### Problem to work on
Copy out the lines word for word, from the line containing "This screenshot has width=590, height=1280." through the last line.

### Data provided
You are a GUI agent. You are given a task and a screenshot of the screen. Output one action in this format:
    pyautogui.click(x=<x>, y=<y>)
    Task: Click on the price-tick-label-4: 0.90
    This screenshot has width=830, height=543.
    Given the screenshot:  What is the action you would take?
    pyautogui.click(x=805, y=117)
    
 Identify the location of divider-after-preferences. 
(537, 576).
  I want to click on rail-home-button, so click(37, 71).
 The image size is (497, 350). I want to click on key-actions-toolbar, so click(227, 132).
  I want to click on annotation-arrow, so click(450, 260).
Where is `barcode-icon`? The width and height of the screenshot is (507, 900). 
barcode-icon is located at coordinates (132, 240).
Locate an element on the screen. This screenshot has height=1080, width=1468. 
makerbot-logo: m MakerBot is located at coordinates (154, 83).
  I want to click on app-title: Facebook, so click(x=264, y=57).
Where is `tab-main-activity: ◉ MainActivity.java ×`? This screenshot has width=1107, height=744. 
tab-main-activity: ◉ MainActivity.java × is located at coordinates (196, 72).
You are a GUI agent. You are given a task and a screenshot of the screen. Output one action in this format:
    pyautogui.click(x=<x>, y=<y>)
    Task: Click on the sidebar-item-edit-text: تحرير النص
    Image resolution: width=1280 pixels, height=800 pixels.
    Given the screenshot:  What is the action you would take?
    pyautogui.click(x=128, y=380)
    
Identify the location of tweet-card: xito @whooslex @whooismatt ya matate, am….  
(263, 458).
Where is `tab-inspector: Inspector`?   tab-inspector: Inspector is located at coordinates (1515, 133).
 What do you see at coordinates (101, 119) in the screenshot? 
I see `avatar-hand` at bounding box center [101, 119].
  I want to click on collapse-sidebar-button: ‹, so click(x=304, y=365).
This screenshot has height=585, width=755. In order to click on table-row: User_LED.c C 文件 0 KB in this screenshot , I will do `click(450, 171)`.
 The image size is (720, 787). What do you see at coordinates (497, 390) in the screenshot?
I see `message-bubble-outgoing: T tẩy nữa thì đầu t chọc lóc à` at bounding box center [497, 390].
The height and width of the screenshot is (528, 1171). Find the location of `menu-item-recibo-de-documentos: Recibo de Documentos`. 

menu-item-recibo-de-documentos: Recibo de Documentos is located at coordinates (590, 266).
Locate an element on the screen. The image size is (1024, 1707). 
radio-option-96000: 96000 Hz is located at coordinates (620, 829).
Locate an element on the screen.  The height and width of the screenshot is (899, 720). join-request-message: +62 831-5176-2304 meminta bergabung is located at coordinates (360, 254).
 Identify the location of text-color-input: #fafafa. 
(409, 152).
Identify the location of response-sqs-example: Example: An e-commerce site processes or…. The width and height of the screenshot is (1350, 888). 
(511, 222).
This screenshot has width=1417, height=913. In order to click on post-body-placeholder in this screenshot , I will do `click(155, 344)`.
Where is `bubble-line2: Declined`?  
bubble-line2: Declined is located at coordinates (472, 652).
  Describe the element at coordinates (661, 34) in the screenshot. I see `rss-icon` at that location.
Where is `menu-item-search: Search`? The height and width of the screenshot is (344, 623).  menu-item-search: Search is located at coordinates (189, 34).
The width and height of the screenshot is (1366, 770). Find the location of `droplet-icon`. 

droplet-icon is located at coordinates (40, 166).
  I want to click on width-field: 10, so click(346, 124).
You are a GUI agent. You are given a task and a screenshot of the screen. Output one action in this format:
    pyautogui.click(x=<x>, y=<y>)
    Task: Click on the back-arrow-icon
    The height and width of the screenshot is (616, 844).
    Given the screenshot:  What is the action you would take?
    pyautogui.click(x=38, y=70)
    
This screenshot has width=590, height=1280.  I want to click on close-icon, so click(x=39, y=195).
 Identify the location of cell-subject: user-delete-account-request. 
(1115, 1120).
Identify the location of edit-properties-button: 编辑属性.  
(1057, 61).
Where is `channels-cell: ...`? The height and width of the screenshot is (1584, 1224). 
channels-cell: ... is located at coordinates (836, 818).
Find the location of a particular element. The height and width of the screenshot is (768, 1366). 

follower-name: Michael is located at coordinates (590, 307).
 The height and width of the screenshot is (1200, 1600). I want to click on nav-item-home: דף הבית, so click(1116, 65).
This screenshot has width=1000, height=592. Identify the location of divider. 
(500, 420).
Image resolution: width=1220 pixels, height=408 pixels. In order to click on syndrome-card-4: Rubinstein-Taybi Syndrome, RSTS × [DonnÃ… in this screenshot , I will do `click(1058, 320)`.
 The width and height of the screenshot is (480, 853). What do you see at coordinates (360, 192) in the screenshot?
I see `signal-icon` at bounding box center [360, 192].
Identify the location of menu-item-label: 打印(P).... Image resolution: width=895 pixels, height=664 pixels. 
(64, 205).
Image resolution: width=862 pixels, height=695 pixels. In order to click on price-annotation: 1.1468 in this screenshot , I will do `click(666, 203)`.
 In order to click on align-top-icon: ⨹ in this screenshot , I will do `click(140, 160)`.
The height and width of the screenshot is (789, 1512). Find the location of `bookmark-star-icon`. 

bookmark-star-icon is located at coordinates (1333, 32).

### Answer area
This screenshot has width=590, height=1280.  I want to click on close-icon, so click(x=39, y=195).
 Identify the location of cell-subject: user-delete-account-request. 
(1115, 1120).
Identify the location of edit-properties-button: 编辑属性.  
(1057, 61).
Where is `channels-cell: ...`? The height and width of the screenshot is (1584, 1224). 
channels-cell: ... is located at coordinates (836, 818).
Find the location of a particular element. The height and width of the screenshot is (768, 1366). 

follower-name: Michael is located at coordinates (590, 307).
 The height and width of the screenshot is (1200, 1600). I want to click on nav-item-home: דף הבית, so click(1116, 65).
This screenshot has width=1000, height=592. Identify the location of divider. 
(500, 420).
Image resolution: width=1220 pixels, height=408 pixels. In order to click on syndrome-card-4: Rubinstein-Taybi Syndrome, RSTS × [DonnÃ… in this screenshot , I will do `click(1058, 320)`.
 The width and height of the screenshot is (480, 853). What do you see at coordinates (360, 192) in the screenshot?
I see `signal-icon` at bounding box center [360, 192].
Identify the location of menu-item-label: 打印(P).... Image resolution: width=895 pixels, height=664 pixels. 
(64, 205).
Image resolution: width=862 pixels, height=695 pixels. In order to click on price-annotation: 1.1468 in this screenshot , I will do `click(666, 203)`.
 In order to click on align-top-icon: ⨹ in this screenshot , I will do `click(140, 160)`.
The height and width of the screenshot is (789, 1512). Find the location of `bookmark-star-icon`. 

bookmark-star-icon is located at coordinates (1333, 32).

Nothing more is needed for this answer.